14.9.08

La matière du "bien commun"

Charles De Koninck a écrit un texte très intéressant au sujet du bien commun. Il raisonne en faisant observer que le bien commun est à la fois commun (donc c'est un bien de chacun) et plus élevé que le bien de chacun en ce qu'il est singulier, parce que le bien singulier (manger à sa faim) est moins élevé que le bien commun (dire la vérité, rendre la justice à tous).

Nietzsche, lui, dans sa perspective évolutioniste, considère que les faibles sont un poids pour la société. Il ne faut donc pas chercher leur bien, car en cherchant leur bien ils se multiplient, il faut donc, au contraire les persécuter, leur enlever tout pouvoir, voire les tuer.
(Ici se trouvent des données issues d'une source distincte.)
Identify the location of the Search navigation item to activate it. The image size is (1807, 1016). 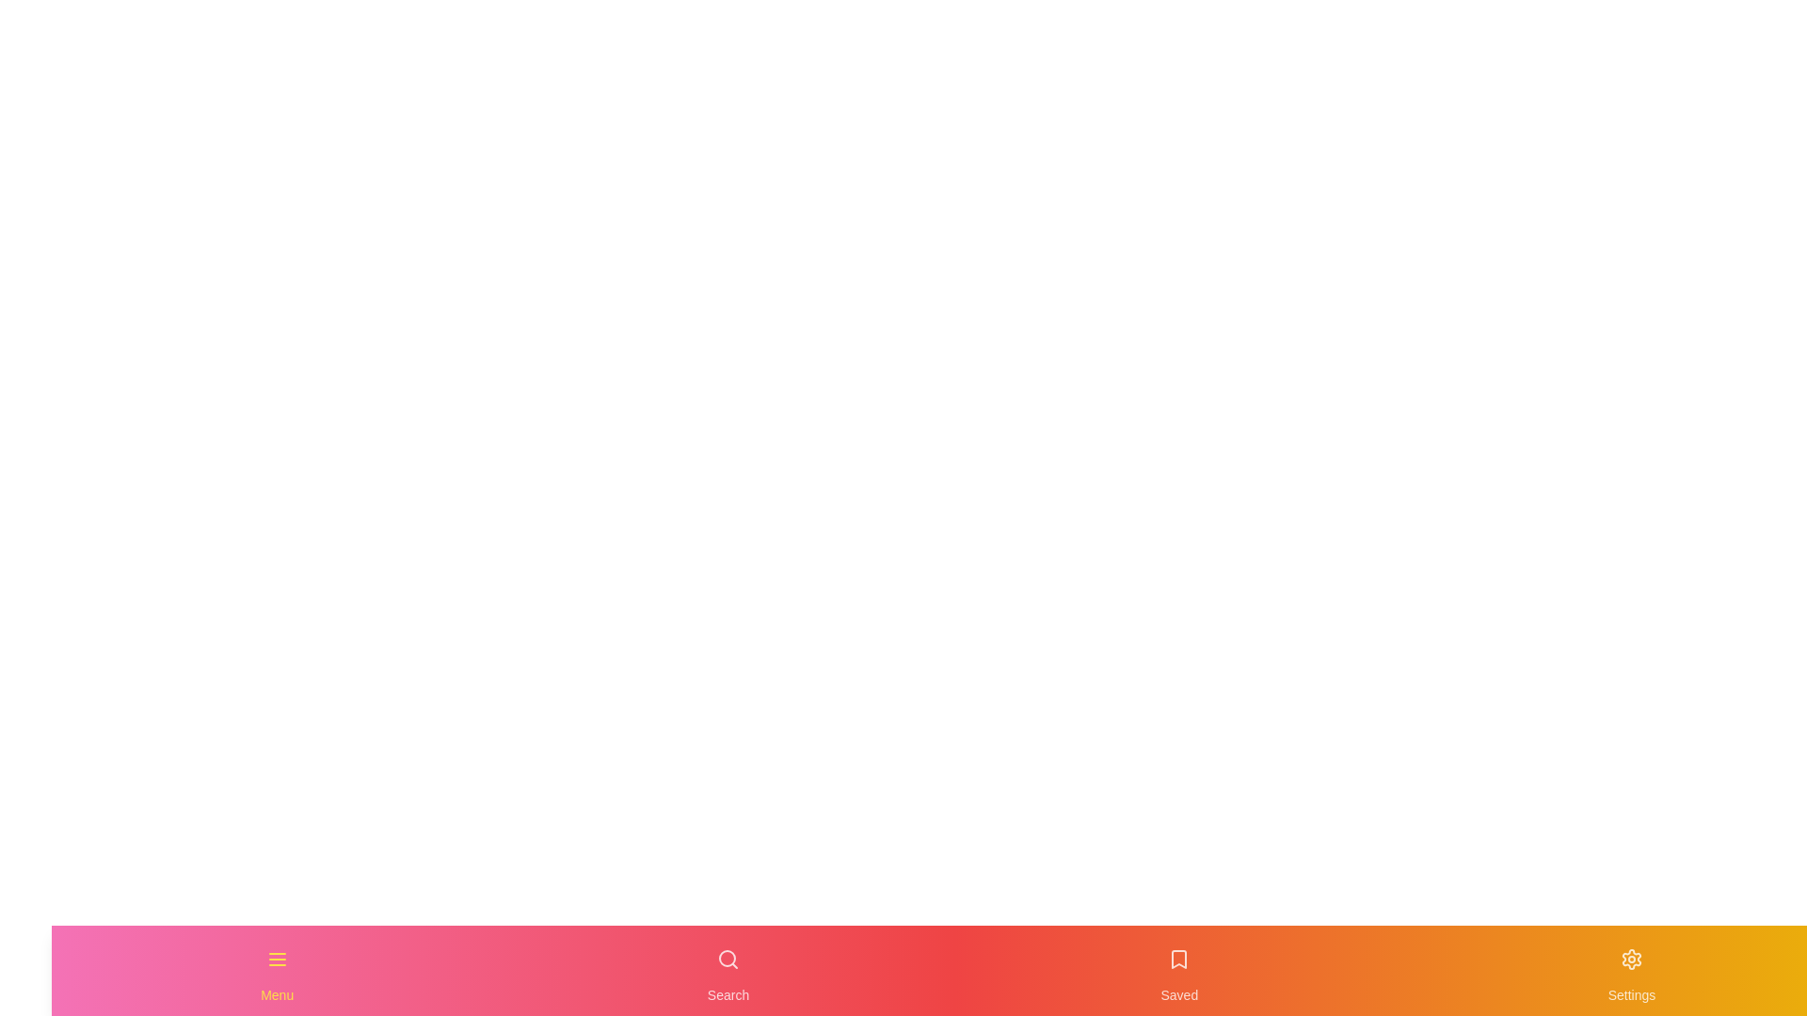
(726, 971).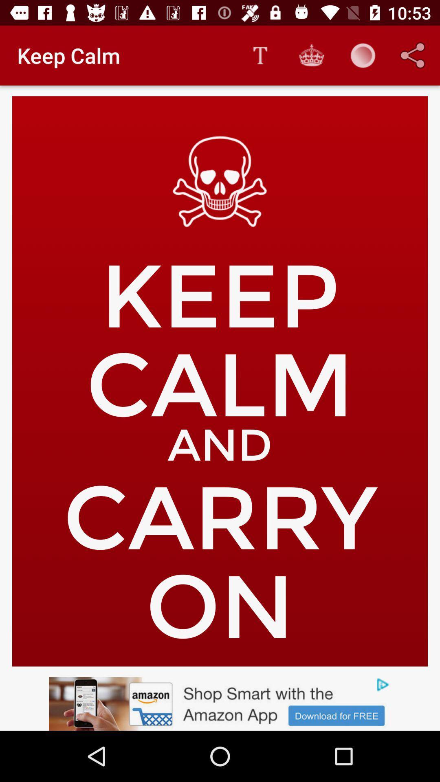  What do you see at coordinates (260, 55) in the screenshot?
I see `the app next to keep calm` at bounding box center [260, 55]. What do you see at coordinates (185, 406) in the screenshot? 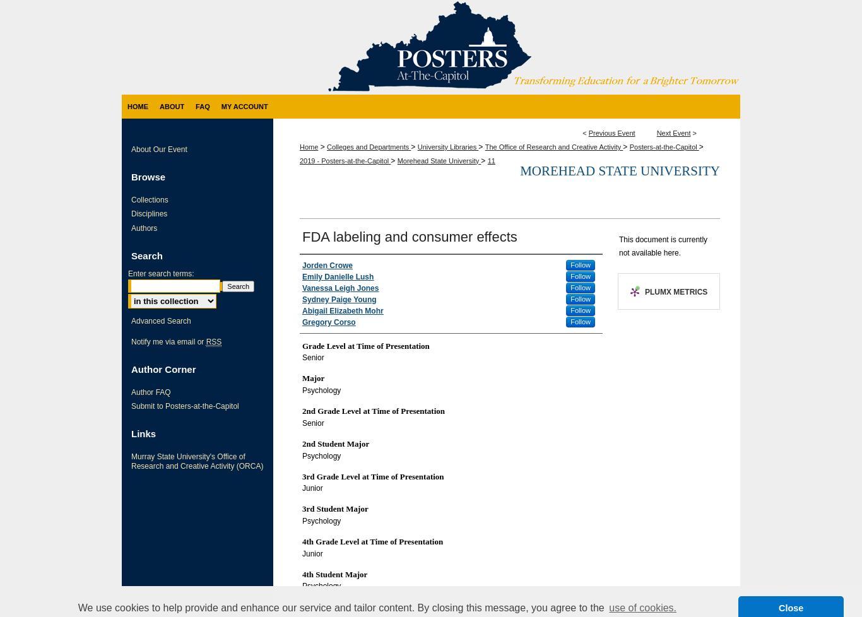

Le bien commun est donc d'éliminer les faibles.

Par un "raisonnement" qui ne fait que confirmer que l'on a rien compris à la question, on en arrive donc à dire que le "bien commun", c'est d'éliminer les faibles.

Ce qui manque au texte de De Koninck, c'est de savoir ce qu'est matériellement le bien commun.

Le bien commun, c'est l'ensemble des conditions sociales (sinon ce serait un bien singulier) - "ensemble des conditions de vie sociale permettant à l'homme de parvenir plus pleinement et plus aisément à sa propre perfection -- consistant au premier chef dans la sauvegarde des droits et des devoirs de la personne humaine."

Or, pour parvenir à sa perfection, l'homme a d'abord besoin de vérité dans la vie sociale. Il a aussi besoin de justice. Remarquons que ces "droits" sont parfaitement réversibles en devoirs. Si j'ai droit à la vérité, c'est que je dois dire la vérité. Si j'ai droit à la justice, c'est que je dois être juste. Ces droits et devoirs seront plus facilement observés si chacun donne l'exemple et n'attend pas qu'il lui soit donné.

Le bien commun social (pléonasme), c'est que la vérité règne dans la société, que la justice soit rendue par tous et à tous, c'est que les droits de chacun soient respectés, ce qui, correllativement, signifie que chacun respecte par devoir les droits de l'autre (ce qui signifie que les droits des plus faibles - les embryons et les foetus, les handicapés, les malades mentaux, les enfants, les femmes - soient respectés et non foulés au pieds parce que plus faibles) Si mes droits ne sont pas respectés, j'aurais des difficultés à respecter ceux des autres. Si l'on ne rend pas justice au pauvre, il ne pourra payer ses dettes. Exemple qui prouve que le bien de la justice est vraiment commun.

Certains font du bien social, la mise en place d'une société où le bien commun se retourne contre les membres de la société, ce qui est une contradiction dans les termes laissant sans réponse au demeurant

"- qui décidera, et à quel titre il décidera, qu'un membre de la société doit être éliminé pour le bien commun ?"

Quel titre lui conférera le droit de juger de la faiblesse de "l'autre", car il se peut qu'en le jugeant faible, il ne désigne en fait, le fort.

Jésus, "Dieu fort" lui-même n'a-t-il pas été traité de fou par un porc (Hérode le jeune), de blasphémateur par un corrompu (Caïphe), arrêté par une bande nombreuse de minables (dixit saint Thomas More) qui se prenaient pour des agents de la justice ?

Le bien commun, c'est aussi l'égalité fondamentale de tous les êtres humains, leur liberté d'expression et leur amour mutuel.

Si un foetus ou un enfant handicapé, a droit au respect de sa vie c'est que le respect de sa vie est le bien commun de tous : il est l'expression fondamentale de la justice et écarte tout arbitraire, toute volonté de puissance de ceux qui se croient forts. Le bien commun n'est nullement la recherche pour les plus forts (ou supposés tels...) du maximum de satisfactions, il est plutôt la recherche par tous les égaux de la satisfaction morale commune de l'ordre juste.